Il a fallu la rencontre et la lecture attentive du Journal de Charles Feuillet-Despallières pour apporter la précision recherchée. Charles Feuillet-Despallières, l'oncle d'Octave Feuillet, le romancier saint-lois bien connu, a rédigé un journal personnel de 1824 à 1851. A la date du 14 décembre 1824, il se trouve quelques lignes "éclairantes". Le diariste se joue des mots "raillerie mise à part" en faisant un habile parallèle entre l'installation de réverbères et l'abandon de l'enseignement mutuel. Il est vrai que son journal n'était pas, a priori, destiné à être publié !
Journal de Charles Feuillet-Despallières, Tome 1, p. 132.
"Raillerie à part pour le coup. les lumières augmentent dans notre ville, au moins à ma connaissance. Voilà trois réverbères de plus en 8 jours. Courage ! messieurs de la police! C'est un pas fait en avant; ne vous découragez pas. En parlant de lumières, pourquoi donc le local destiné à l'enseignement mutuel et ensuite abandonné si généreusement, par décision de notre conseil municipal, aux frères ignorantins, n'est-il pas encore occupé ? N'y aurait-il plus assez d'éteignoirs pour nos chandelles ?"

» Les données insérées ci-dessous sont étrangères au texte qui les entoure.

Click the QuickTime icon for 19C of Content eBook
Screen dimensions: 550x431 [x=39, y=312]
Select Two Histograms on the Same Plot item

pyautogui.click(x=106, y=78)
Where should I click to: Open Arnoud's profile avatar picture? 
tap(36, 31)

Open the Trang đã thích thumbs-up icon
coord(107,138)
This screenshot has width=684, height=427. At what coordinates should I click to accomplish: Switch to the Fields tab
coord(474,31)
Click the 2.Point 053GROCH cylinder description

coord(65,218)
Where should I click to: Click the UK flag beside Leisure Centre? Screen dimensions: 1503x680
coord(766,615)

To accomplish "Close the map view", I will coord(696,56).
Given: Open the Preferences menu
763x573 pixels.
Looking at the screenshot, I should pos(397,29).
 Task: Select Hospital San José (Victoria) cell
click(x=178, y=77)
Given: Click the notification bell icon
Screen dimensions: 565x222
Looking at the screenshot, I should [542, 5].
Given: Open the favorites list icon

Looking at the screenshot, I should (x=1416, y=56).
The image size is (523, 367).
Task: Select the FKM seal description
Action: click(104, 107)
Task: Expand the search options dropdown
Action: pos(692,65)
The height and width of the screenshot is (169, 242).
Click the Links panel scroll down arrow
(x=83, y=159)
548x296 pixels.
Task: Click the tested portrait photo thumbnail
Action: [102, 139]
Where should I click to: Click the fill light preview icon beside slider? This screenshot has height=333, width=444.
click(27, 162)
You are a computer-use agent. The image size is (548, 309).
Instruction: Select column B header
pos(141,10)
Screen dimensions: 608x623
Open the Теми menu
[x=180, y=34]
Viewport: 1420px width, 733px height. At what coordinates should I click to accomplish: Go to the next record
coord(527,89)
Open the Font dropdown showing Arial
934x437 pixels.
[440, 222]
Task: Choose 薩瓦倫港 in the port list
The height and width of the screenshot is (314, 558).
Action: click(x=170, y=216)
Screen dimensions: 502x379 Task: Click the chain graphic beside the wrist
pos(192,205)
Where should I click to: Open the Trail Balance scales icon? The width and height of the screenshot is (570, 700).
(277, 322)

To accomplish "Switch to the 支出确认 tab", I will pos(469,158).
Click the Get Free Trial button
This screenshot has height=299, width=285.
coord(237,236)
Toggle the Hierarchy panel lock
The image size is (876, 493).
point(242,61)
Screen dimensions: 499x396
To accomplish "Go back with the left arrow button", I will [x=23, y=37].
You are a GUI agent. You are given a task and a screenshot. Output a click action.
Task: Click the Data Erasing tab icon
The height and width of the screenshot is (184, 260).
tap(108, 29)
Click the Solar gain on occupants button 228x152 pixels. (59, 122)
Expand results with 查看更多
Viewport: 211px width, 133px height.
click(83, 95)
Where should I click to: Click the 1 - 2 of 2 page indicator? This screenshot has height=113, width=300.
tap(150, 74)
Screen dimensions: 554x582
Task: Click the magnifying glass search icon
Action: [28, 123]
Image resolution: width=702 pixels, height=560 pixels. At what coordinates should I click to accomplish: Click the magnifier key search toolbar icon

C'est ainsi que le journal nous apprend que la ville se dote d'éclairages performants en n'oubliant pas de mentionner l'intérêt que cela peut représenter, on pas pour les citadins, mais pour les policiers ! Mais surtout, que le mode mutuel d'enseignement dispensé dans l'école de la rue Havin, est abandonné au profit du mode simultané.